GAW Zentrale im Dezember 1943

Fünf Jahre tobte schon der 30-jährige Krieg, als Georg Weissel im Jahr 1623 – vor 400 Jahren – in Königsberg eines der beliebtesten Adventslieder dichtete: „Macht hoch die Tür, die Tor macht weit“. Was hat er damals in Ostpreußen von diesem Krieg mitbekommen? War es weit weg? Wie kamen Nachrichten über den Kriegsverlauf in seine Region?

Heute vor 80 Jahren, am 4. Dezember 1943 ereignete sich der verheerendste Luftangriff im 2. Weltkrieg auf Leipzig. Das Inferno begann in den frühen Morgenstunden und dauerte eine knappe halbe Stunde. 2.500 Menschen kamen dabei ums Leben. 4.500 wurden schwer verletzt. Rund 140.000 Menschen wurden obdachlos. Von den großen Gebäuden der GAW-Zentrale und der katholischen Probsteikirche, die im Stadtzentrum am Neuen Rathaus einander gegenüber standen, blieb nur ein Schutthaufen übrig. Das alles in der Adventszeit …

Wie haben vor 80 Jahren die Menschen dieses Lied aus dem 30-jährigen Krieg gesungen?

Wie singen wir dieses Lied in unserer Zeit, in der so viel so trostlos erscheint? Dabei ist das Lied genau der Gegensatz – tröstlich und frohmachend.

„Macht hoch die Tür“ ruft uns auf, Gott freudig aufzunehmen, ihn in unsere Häuser zu lassen und ihm im eigenen Herzen Raum zu geben – und das gerade angesichts großen Leids. Die Welt braucht unseren Protest gegen die vernichtende Gewalt. Die Welt braucht die widerspenstige Hoffnung des Glaubens. Diese Hoffnung ist es, die uns davor bewahren will, die Türen zu verschließen und die Tore zu befestigen angesichts so vieler Unsicherheiten und Bedrohungen. Dieses Lied hat etwas Trotziges. Es spricht gegen Gewalt, gegen Krieg, gegen Ungerechtigkeit.
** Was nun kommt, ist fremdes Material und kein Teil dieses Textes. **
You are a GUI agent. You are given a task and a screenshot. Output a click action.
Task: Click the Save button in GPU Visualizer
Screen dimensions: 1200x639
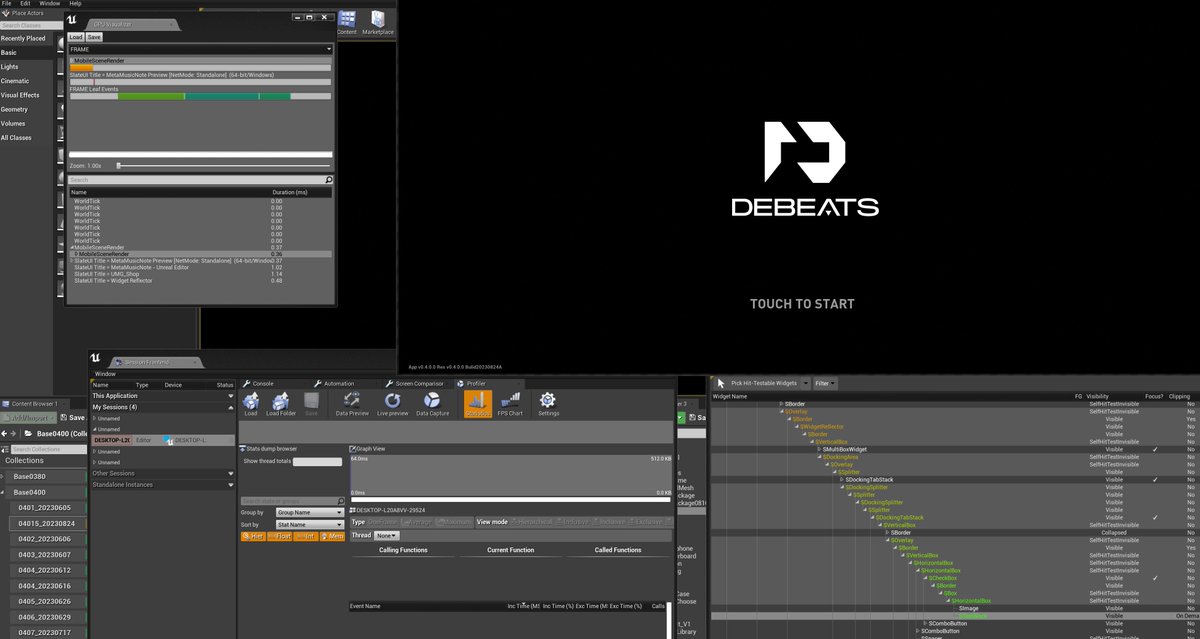coord(94,36)
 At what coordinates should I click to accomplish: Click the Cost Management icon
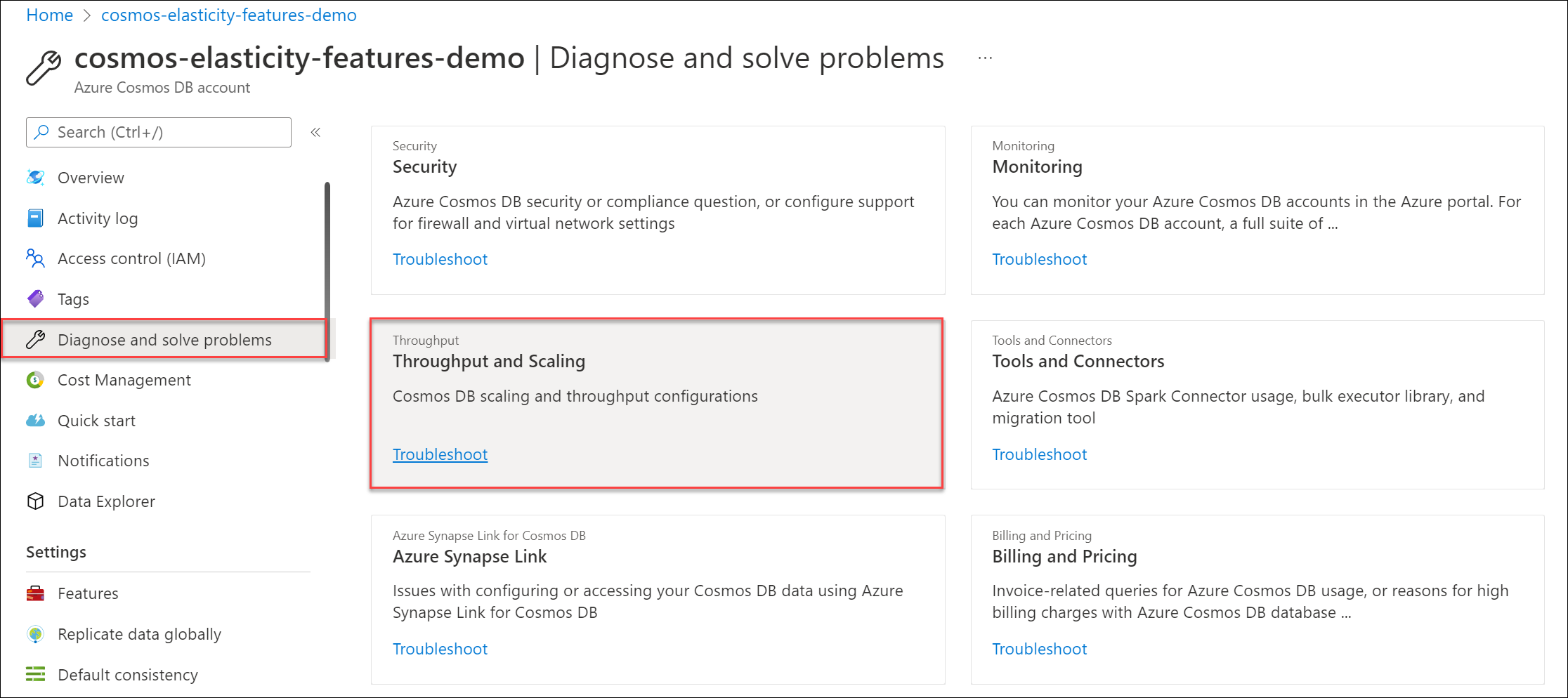coord(35,380)
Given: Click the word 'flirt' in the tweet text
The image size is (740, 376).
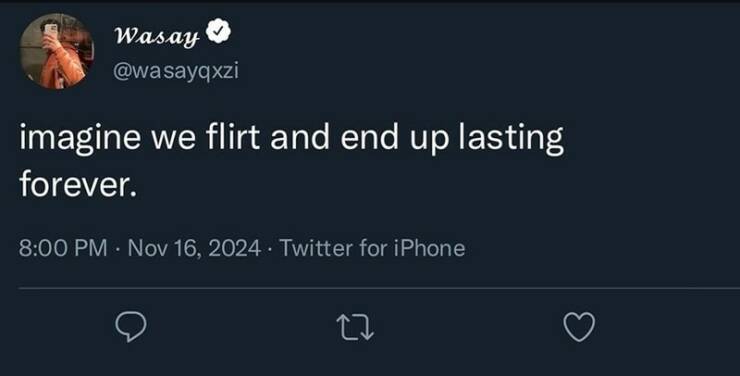Looking at the screenshot, I should click(x=233, y=137).
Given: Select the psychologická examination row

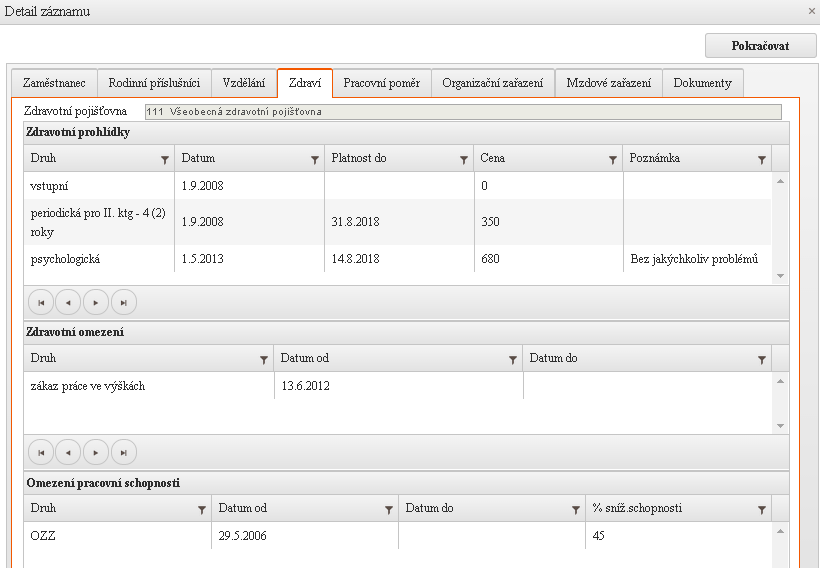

Allein die ersten Worte „Macht hoch die Tür, die Tor macht weit“ sprechen aus, was jetzt wichtig ist. Gegen alle Angst in der Welt wird der Freude Ausdruck gegeben, dass ein anderer König kommt. Wenn er kommt, dann werden die Tore und Türen weit geöffnet. Denn: Sein Charakter heißt „Gerechtigkeit“. Sein Zepter ist „Barmherzigkeit“. Und er wird getragen von „Sanftmütigkeit“. Worüber er herrscht, das ist kein Gebiet, sondern das Herz jedes einzelnen Christen und jeder einzelnen Christin.

So heißt es am Ende des Liedes:

„Komm, o mein Heiland Jesu Christ, meins Herzens Tür dir offen ist.
Ach zieh mit deiner Gnade ein; dein Freundlichkeit auch uns erschein.“

Vor 400 Jahren wurde es in Kriegszeiten geschrieben und gesungen. Vor 80 Jahren in Leipzig garantiert auch trotz der Zerstörung und des Leids. Und heute muss es gesungen werden, weil unsere Welt bedroht ist und so viele Kriege gleichzeitig da sind. Gerade heute!